> SOURCE INFORMATION
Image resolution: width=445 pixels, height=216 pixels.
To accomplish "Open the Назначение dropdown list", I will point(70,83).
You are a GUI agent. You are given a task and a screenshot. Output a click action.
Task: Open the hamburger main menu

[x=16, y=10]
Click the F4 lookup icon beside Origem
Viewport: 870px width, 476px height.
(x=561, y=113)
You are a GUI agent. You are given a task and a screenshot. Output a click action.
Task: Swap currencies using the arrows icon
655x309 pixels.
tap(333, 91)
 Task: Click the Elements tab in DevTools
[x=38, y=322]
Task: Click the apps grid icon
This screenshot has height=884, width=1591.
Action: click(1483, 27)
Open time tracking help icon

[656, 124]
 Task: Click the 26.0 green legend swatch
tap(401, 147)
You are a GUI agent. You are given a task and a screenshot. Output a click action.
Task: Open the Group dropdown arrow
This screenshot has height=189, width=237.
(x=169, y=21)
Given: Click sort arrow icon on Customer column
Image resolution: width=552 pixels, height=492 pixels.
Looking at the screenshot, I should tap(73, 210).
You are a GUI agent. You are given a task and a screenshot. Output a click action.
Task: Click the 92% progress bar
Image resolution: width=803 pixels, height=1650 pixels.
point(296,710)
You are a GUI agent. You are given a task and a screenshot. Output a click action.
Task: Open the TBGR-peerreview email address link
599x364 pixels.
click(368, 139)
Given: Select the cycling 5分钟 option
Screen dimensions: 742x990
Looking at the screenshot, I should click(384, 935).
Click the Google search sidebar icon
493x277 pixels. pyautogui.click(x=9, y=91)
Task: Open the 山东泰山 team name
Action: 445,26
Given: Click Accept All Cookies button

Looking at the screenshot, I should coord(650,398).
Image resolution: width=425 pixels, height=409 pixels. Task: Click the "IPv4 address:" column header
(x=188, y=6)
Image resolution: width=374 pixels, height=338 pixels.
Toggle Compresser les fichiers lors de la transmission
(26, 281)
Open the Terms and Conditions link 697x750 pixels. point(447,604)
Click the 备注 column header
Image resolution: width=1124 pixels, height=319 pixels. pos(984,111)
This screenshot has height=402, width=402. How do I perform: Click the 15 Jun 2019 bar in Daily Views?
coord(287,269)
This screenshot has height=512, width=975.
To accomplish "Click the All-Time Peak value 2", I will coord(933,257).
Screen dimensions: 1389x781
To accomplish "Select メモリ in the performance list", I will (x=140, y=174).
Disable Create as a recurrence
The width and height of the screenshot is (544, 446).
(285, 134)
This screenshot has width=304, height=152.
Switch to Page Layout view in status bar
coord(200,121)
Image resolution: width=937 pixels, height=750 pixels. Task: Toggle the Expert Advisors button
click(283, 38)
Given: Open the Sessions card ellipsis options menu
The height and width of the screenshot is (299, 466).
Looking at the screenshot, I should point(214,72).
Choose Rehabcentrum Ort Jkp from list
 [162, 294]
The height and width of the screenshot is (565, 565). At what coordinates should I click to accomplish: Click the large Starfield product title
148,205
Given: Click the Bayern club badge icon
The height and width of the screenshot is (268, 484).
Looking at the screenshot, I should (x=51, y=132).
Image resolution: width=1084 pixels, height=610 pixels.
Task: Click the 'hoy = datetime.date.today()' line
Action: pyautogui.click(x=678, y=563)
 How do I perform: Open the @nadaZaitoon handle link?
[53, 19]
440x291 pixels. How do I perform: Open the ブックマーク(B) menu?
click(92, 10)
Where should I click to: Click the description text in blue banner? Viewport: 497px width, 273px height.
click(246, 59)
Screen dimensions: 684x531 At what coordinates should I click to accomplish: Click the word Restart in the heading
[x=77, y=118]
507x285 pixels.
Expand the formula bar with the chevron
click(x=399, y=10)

> TASK ITEM
Only the lines from the first line of the records through the one containing "Image resolution: width=374" should be reproduced, exactly, with both of them included.

> TASK SOLUTION
Image resolution: width=445 pixels, height=216 pixels.
To accomplish "Open the Назначение dropdown list", I will point(70,83).
You are a GUI agent. You are given a task and a screenshot. Output a click action.
Task: Open the hamburger main menu

[x=16, y=10]
Click the F4 lookup icon beside Origem
Viewport: 870px width, 476px height.
(x=561, y=113)
You are a GUI agent. You are given a task and a screenshot. Output a click action.
Task: Swap currencies using the arrows icon
655x309 pixels.
tap(333, 91)
 Task: Click the Elements tab in DevTools
[x=38, y=322]
Task: Click the apps grid icon
This screenshot has height=884, width=1591.
Action: click(1483, 27)
Open time tracking help icon

[656, 124]
 Task: Click the 26.0 green legend swatch
tap(401, 147)
You are a GUI agent. You are given a task and a screenshot. Output a click action.
Task: Open the Group dropdown arrow
This screenshot has height=189, width=237.
(x=169, y=21)
Given: Click sort arrow icon on Customer column
Image resolution: width=552 pixels, height=492 pixels.
Looking at the screenshot, I should tap(73, 210).
You are a GUI agent. You are given a task and a screenshot. Output a click action.
Task: Click the 92% progress bar
Image resolution: width=803 pixels, height=1650 pixels.
point(296,710)
You are a GUI agent. You are given a task and a screenshot. Output a click action.
Task: Open the TBGR-peerreview email address link
599x364 pixels.
click(368, 139)
Given: Select the cycling 5分钟 option
Screen dimensions: 742x990
Looking at the screenshot, I should click(384, 935).
Click the Google search sidebar icon
493x277 pixels. pyautogui.click(x=9, y=91)
Task: Open the 山东泰山 team name
Action: 445,26
Given: Click Accept All Cookies button

Looking at the screenshot, I should coord(650,398).
Image resolution: width=425 pixels, height=409 pixels. Task: Click the "IPv4 address:" column header
(x=188, y=6)
Image resolution: width=374 pixels, height=338 pixels.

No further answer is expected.